Aniket Hingane

Posted on Dec 25

Building Production-Grade AI Agents with MCP & A2A: A Guide from the Trenches

#ai #agents #python #mcp

Building Production-Grade AI Agents with MCP & A2A: A Guide from the Trenches

From Chaos to Contract: How I Tamed the Agentic Wild West

TL;DR

In this article, I share my journey of moving from fragile, custom-built AI agent architectures to a robust, standardized approach using the Model Context Protocol (MCP). I'll walk you through:

Why "Agent-to-Agent" (A2A) communication is the missing link in production systems.
How I designed a "Daily Minutes Assistant" using a standardized contract.
The exact code infrastructure I built (and how you can too).
Why I believe standardizing context is more important than standardizing prompts.

If you're tired of debugging why your agent hallucinated a function call, this read is for you.

Introduction

I still remember the late nights I spent debugging my first complex multi-agent system. I had a "Research Agent" that was supposed to talk to a "Writer Agent." It worked beautifully in my Jupyter notebook. But the moment I deployed it? Chaos. The Research Agent would output JSON; the Writer Agent wanted Markdown. The "Memory" module was a global dictionary that kept getting overwritten. It was a house of cards.

From my experience, this is where most AI engineering stalls today. We build impressive demos, but production reliability eludes us because we lack a fundamental protocol for communication.

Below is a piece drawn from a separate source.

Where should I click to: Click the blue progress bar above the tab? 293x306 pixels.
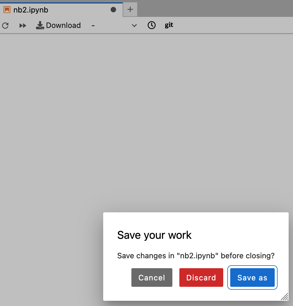pos(61,2)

Then I found generic protocols like MCP (Model Context Protocol). I realized that the problem wasn't my prompt engineering—it was my architecture. I didn't need smarter models; I needed better contracts. In my opinion, adopting a strict protocol is the difference between a toy and a tool.

What's This Article About?

This isn't a high-level fluff piece about "The Future of AI." This is a muddy-boots, code-heavy walkthrough of how I built a production-grade Agent-to-Agent (A2A) system.

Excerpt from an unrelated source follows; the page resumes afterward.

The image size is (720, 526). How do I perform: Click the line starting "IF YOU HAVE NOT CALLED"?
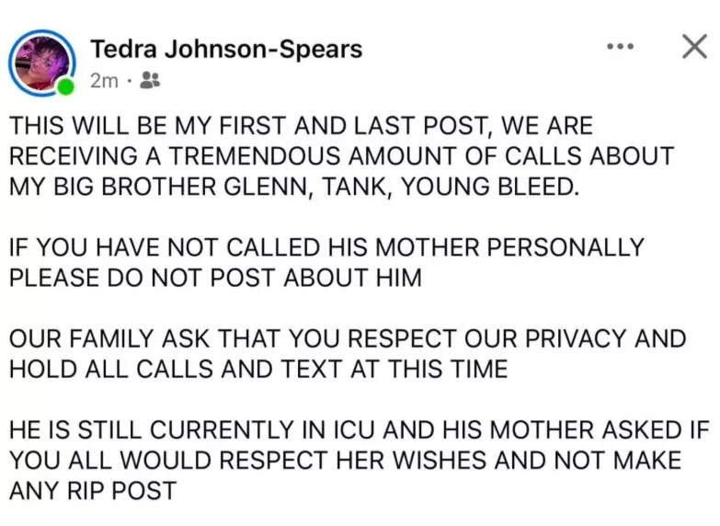pyautogui.click(x=326, y=248)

I’ll show you how I built a Daily Minutes Assistant—a system that connects to my calendar, pulls meeting transcripts, summarizes them, and emails me the action items. But the "magic" isn't the summary; it's the plumbing.

Tech Stack

I chose this stack because I wanted reliability over hype:

Python 3.12+: For strong typing and async support.
MCP SDK (mcp-python): The core backbone for standardized tool and resource definition.
FastAPI / FastMCP: For rapidly standing up the server interface.
Pydantic: For rock-solid data validation.

Why Read It?

If you've ever felt the pain of:

Custom-writing API wrappers for every new tool.
Agents getting stuck in loops because they don't know "when to stop."
Trying to connect a local specialized agent to a cloud-based LLM.

...then this experimental PoC I built will speak directly to your soul. I wrote this because I wished someone had shown me this pattern six months ago.

Let's Design

Before I wrote a single line of code, I stepped back to design the interaction. I thought: "If these agents were employees, how would they pass documents?"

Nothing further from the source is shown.